第41回 年史編纂と大学アーカイブズ事始

 東京大学は2027年に創設150周年を迎えます。ことし10月には150周年に向けた事業がスタートし、事業推進のシンボルとなるロゴマークも発表されました。
 創立100年時を振り返りますと、記念事業のひとつとして『東京大学百年史』の編集・刊行が計画され、「東京大学百年史編集室」(以下、編集室)がその任にあたりました。編集室は、編集事業の過程で収集した大学関係資料を沿革史編纂にとどまらず、学内外で広く活用し、さらには保存と研究を行う組織「大学アーカイブズ」を東京大学に設立しようと早い段階から構想していました。
 そこで編集室は、1980年に大学アーカイブズの制度調査と情報収集のため、国内外の大学を対象とするアンケートを実施しました。『学内広報』No.485掲載の「東大百年史編集室通信」(以下、編集室通信)No.33では、このアンケートに対して国内79校から回答を得たこと、そのうち大学アーカイブズという名称は持たずとも、大学に関する資料や公文書類を保存する施設が「ある」と回答したのは19校だったことを報告しています。

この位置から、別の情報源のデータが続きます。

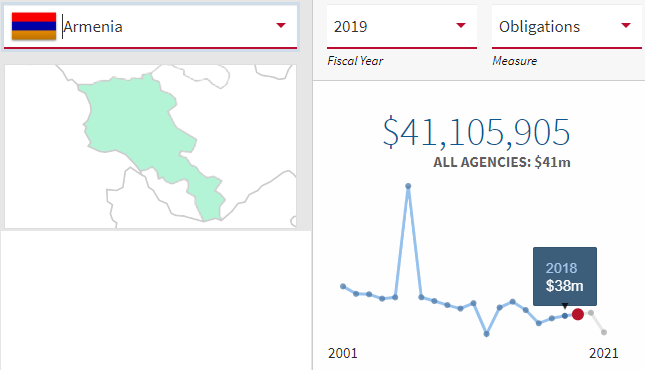
Task: Select the gray 2020 data point
Action: coord(591,313)
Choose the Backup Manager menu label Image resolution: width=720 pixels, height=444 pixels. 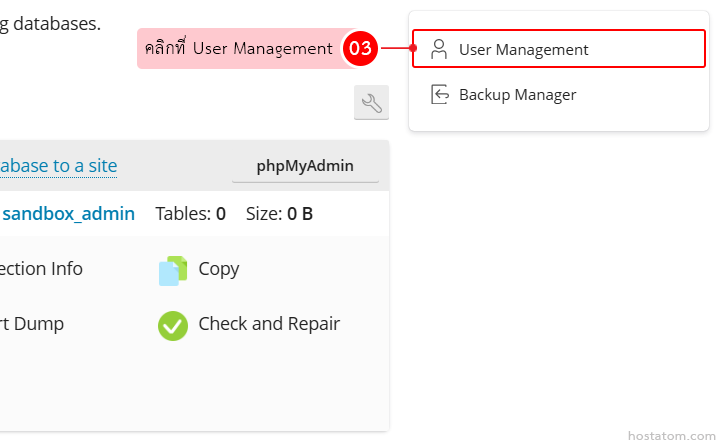point(517,94)

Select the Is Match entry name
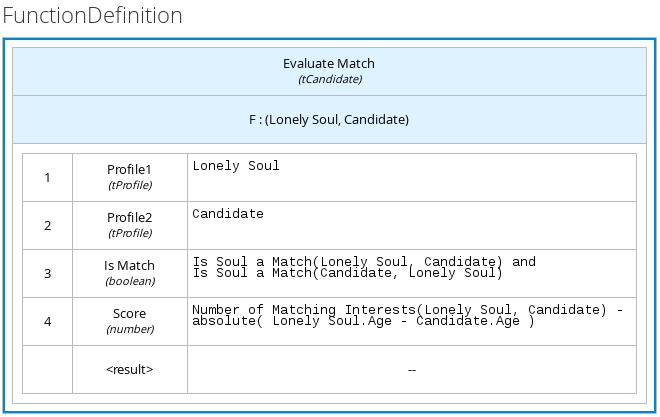pos(129,266)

 「東大百年史編集室通信」No.33~No.39が収録された『学内広報 昭和55年度』

一方、「編集室通信」No.35では、諸外国からの反応について「9月16日現在調査総数38カ国、のべ439校のうち20カ国、のべ157校から回答があった」、「これまでのところアーカイヴ〔原文ママ〕が設けられていない回答はわずか10校」と書かれており、海外においてはアーカイブズをおかない大学のほうが珍しいといえる状況がうかがえます。編集室が行った事例調査については、その一部が1983年7月発行の『東京大学史紀要』第4号に報告されています(当館サイトに掲載あり)。

  「東大百年史編集室通信」No.35

 そして編集室は、百年史編集事業を終えた1987年4月に「東京大学史史料室」として念願の大学アーカイブズを設立し、現在は当館がその役割を継承しています。次の百五十年史編纂事業には当館のどんな資料が活用されるのか楽しみです。